Records from a collection:

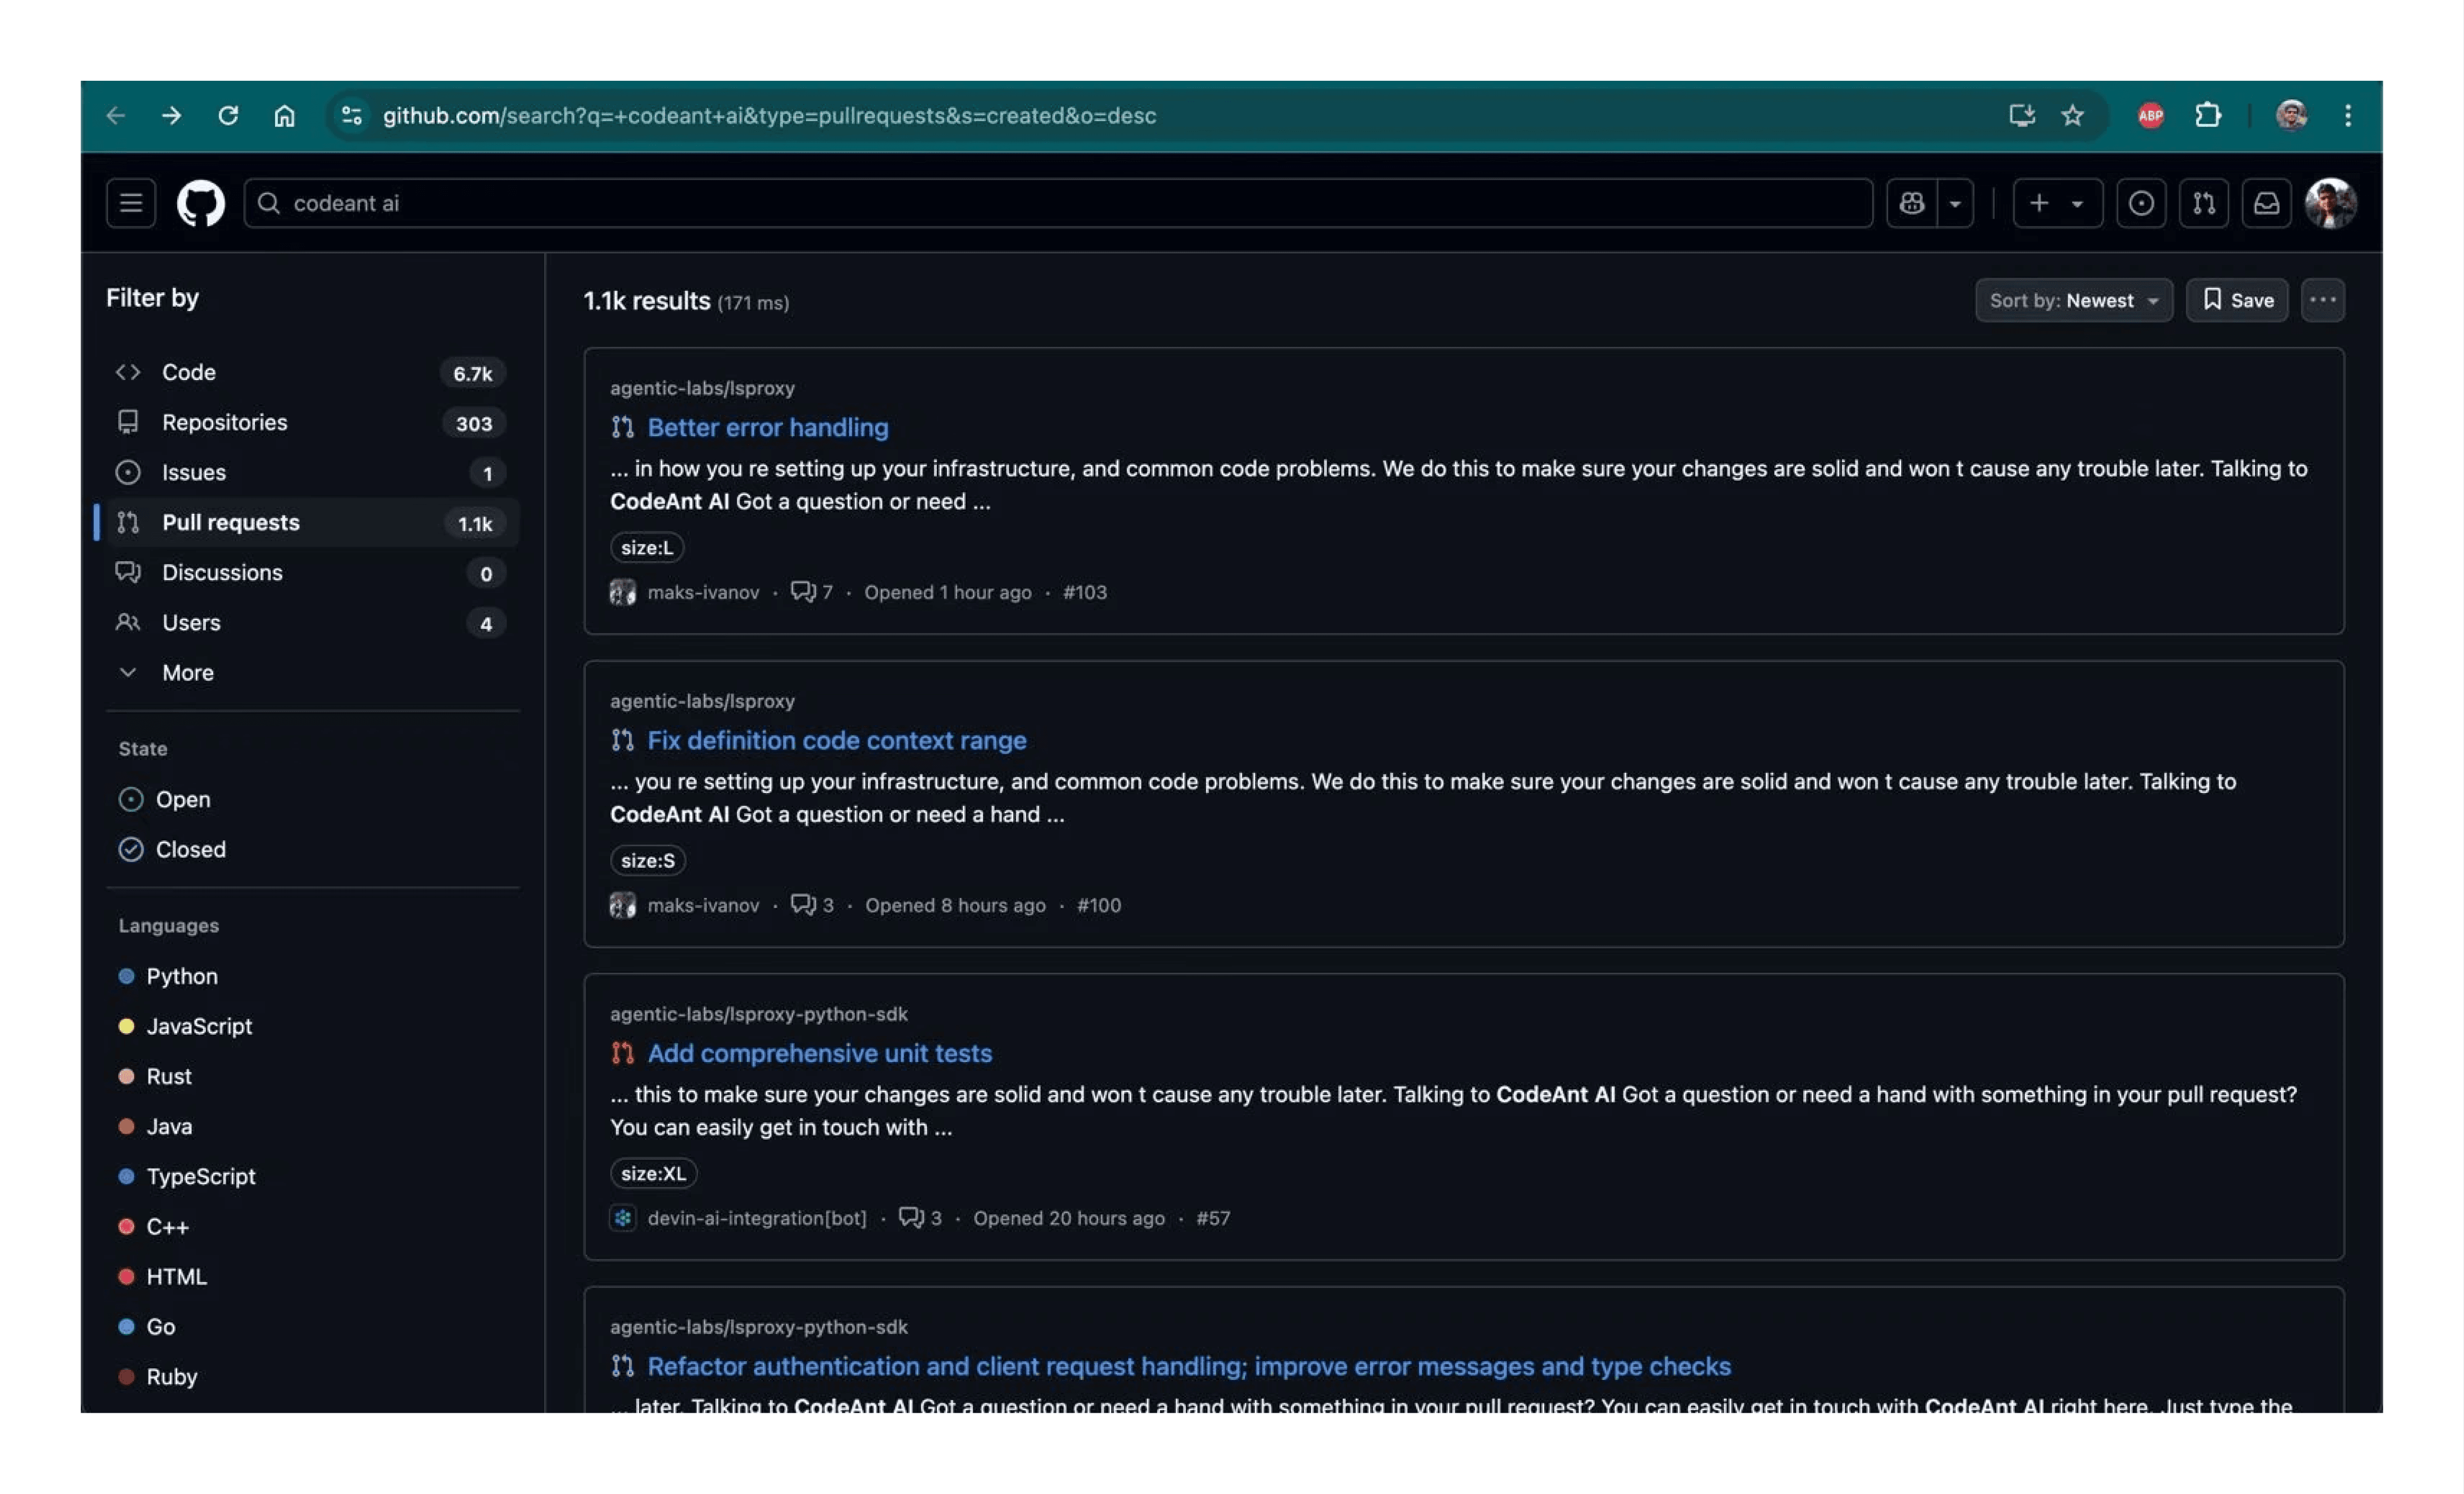Open the create new dropdown arrow
2464x1494 pixels.
[2078, 203]
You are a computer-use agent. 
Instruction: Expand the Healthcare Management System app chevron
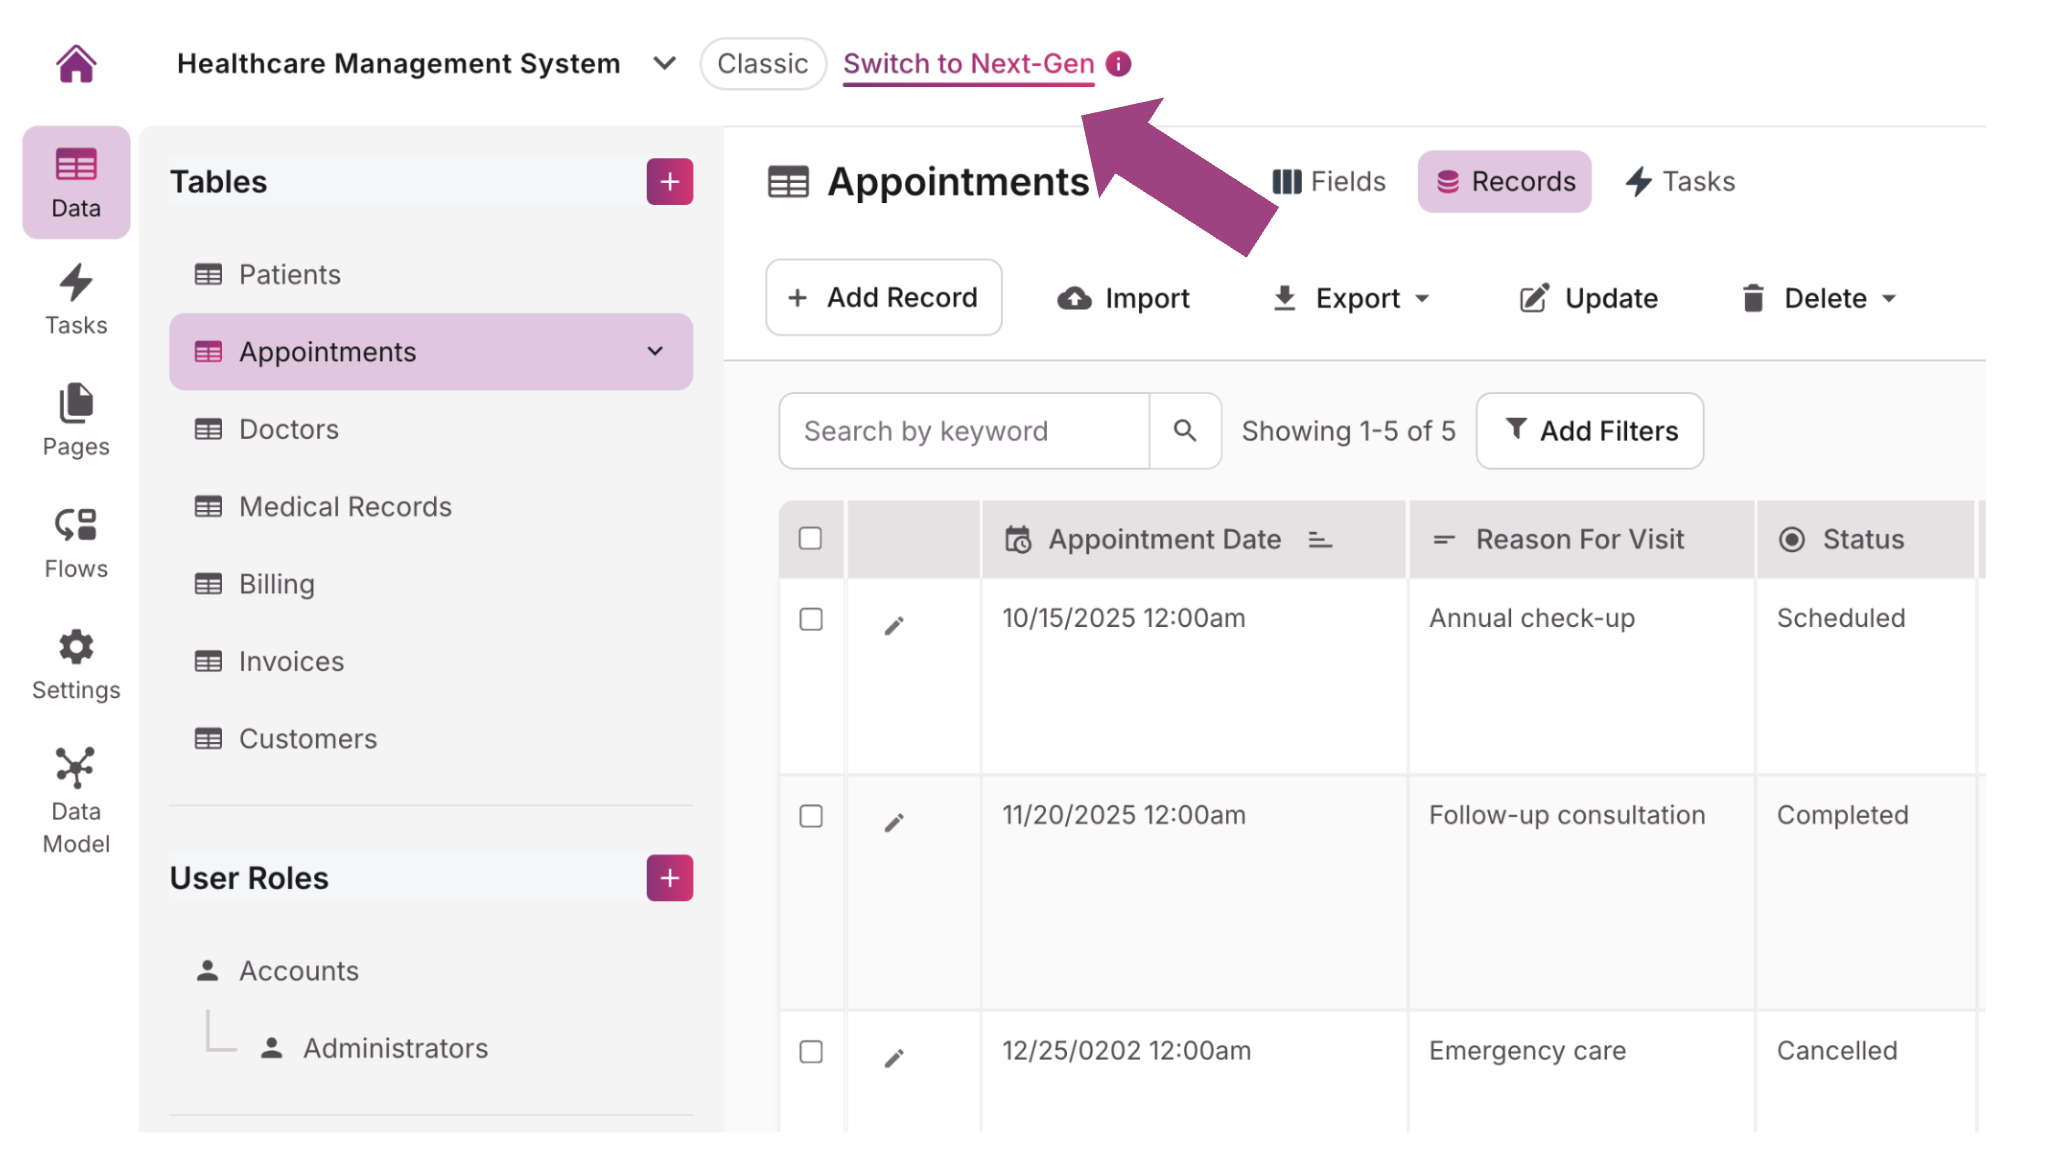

■ What this task involves: All that is wanted is an exact copy of the lines from the line bearing "You are a computer-use agent." through the final line of the entries, including both ends but no pictures.

■ Solved problem:
You are a computer-use agent. 
Instruction: Expand the Healthcare Management System app chevron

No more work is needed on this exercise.